Afroyim v. Rusk (1967)
Facts: Afroyim was born in Poland in 1893, immigrated to the United States in 1912, and became a naturalized American citizen in 1926. He went to Israel in 1950 and voted in an election for the Israeli Knesset (the Israeli legislature) in 1951. According to Section 401(e) of the 1940 Nationality Act, citizens of the United States forfeit their citizenship when they vote in a foreign country's political elections. Therefore, when Afroyim tried to renew his U.S. passport in 1960, the State Department denied his application and informed him that he had forfeited his U.S. citizenship. Afroyim challenged the constitutionality of that part of the Nationality Act, but on the basis of the Perez v. Brownell case, the lower federal court judged in favor of Secretary of State Dean Rusk. A Court of Appeal affirmed that decision.
Issue: Does Congress violate either the Fifth Amendment or 14th Amendment to the Constitution when it removes a person's U.S. citizenship?
Holding: Yes.
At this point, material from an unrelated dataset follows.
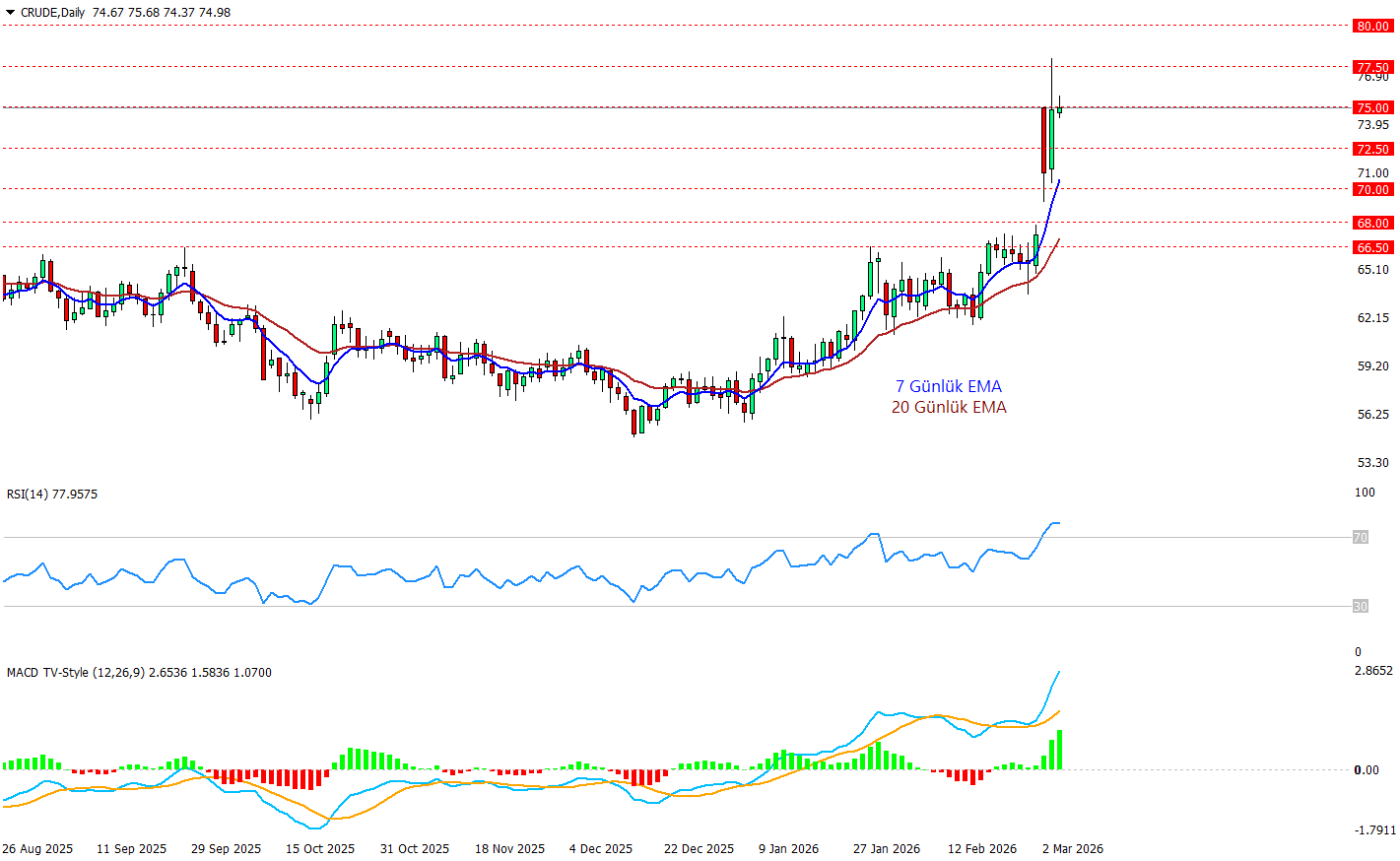Click the MACD 0.00 zero-line value label
The width and height of the screenshot is (1400, 861).
pos(1367,770)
The 14th Amendment states, "all persons born or naturalized in the United States...are citizens of the United States...." Congress has no "general power, express or implied, to take away an American's citizen's citizenship without his assent." The Constitution gives Congress no express power (in the actual words of the Constitution) to strip people of their citizenship. There is also no implied power (assumed power) to do so in the regulation of foreign affairs. In fact, in the many years before the ratification of the 14th Amendment, Congress rejected three proposals to enact laws that would give Congress the power to determine when it could take away someone's citizenship. The only way a person may "lose" their citizenship is to voluntarily renounce it. Therefore, the court's prior decision in the Perez case is overturned.